### [What the task asks]
Among the lines below, how many have the word "give"? The reply is that number alone.

######

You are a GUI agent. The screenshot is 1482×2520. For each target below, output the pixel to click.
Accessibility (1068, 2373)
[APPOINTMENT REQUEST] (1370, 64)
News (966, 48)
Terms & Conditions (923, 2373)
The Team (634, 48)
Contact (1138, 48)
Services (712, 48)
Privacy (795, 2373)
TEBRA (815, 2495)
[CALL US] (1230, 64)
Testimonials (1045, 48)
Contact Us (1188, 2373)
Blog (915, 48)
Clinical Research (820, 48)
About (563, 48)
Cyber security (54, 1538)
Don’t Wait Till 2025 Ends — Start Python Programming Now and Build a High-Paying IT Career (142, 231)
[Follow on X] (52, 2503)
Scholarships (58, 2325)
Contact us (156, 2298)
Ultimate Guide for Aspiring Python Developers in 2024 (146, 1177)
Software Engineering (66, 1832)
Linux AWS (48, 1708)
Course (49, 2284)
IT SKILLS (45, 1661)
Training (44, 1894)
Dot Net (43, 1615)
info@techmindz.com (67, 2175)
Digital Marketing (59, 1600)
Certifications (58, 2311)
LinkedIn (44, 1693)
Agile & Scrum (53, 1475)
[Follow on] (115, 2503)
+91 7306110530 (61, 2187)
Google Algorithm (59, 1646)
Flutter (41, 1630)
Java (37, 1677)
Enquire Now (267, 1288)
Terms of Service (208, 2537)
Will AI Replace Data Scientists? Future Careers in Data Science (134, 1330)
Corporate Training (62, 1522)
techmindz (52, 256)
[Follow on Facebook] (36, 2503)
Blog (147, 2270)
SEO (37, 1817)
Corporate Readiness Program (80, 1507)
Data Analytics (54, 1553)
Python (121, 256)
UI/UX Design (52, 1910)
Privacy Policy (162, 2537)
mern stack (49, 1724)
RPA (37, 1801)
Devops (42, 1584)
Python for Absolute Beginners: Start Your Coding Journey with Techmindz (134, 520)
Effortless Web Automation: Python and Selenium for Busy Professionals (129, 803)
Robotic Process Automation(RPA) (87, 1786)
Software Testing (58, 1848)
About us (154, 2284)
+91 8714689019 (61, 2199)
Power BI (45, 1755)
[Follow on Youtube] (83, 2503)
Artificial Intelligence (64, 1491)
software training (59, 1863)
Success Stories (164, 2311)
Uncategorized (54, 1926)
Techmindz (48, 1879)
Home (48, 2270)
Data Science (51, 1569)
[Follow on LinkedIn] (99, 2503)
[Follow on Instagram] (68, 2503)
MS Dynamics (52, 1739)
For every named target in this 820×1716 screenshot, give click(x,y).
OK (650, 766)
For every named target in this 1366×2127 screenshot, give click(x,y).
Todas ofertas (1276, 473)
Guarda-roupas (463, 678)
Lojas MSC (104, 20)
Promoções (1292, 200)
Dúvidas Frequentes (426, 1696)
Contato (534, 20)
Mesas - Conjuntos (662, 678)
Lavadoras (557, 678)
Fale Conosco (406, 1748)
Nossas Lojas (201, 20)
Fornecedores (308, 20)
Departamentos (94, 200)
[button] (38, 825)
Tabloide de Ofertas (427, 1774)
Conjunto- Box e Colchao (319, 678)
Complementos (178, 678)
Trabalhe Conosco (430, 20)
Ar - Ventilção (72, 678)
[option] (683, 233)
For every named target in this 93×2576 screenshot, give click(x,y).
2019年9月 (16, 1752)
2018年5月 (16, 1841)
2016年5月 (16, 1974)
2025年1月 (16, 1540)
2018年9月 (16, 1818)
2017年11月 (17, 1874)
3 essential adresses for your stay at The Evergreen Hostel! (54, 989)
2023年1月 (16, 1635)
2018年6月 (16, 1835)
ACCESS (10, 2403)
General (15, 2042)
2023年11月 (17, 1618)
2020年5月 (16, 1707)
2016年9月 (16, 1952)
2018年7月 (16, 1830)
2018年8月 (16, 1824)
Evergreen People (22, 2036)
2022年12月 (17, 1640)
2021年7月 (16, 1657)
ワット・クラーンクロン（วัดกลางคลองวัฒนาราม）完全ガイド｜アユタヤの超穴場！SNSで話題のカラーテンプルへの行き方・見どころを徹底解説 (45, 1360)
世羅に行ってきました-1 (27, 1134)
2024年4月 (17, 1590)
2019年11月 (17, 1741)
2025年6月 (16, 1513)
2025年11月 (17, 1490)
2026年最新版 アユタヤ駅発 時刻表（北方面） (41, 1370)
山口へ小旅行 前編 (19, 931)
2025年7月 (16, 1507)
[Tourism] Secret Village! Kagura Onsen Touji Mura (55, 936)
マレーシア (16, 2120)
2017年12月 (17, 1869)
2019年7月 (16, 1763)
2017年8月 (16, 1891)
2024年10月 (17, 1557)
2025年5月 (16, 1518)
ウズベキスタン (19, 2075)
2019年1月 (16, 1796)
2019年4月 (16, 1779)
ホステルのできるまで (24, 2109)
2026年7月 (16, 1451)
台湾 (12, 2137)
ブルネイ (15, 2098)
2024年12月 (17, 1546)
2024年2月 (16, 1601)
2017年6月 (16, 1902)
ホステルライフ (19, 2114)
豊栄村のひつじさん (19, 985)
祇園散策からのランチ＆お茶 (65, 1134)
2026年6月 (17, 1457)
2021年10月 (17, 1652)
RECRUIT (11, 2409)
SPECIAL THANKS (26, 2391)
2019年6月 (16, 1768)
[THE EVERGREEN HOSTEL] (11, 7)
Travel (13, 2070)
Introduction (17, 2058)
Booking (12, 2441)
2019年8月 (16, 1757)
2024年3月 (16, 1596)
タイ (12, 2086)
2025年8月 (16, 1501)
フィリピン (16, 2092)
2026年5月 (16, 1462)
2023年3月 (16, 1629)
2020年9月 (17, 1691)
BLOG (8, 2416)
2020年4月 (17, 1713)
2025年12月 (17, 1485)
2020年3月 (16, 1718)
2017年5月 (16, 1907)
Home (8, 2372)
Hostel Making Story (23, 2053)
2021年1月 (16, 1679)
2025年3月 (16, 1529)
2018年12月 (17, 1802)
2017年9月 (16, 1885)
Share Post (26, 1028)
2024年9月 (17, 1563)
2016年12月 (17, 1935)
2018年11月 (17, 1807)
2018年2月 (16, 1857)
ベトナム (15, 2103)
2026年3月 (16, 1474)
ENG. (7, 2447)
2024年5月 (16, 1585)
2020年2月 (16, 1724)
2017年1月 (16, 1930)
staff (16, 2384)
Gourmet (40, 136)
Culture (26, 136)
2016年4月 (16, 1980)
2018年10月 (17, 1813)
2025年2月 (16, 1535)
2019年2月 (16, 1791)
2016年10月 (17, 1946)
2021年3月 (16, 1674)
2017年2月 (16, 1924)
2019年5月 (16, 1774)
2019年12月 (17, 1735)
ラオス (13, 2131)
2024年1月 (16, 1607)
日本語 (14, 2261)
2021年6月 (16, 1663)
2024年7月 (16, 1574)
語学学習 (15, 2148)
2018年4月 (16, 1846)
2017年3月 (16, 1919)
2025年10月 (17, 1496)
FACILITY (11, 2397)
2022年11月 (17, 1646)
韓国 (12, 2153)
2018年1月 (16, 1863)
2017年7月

######

### [Result]
3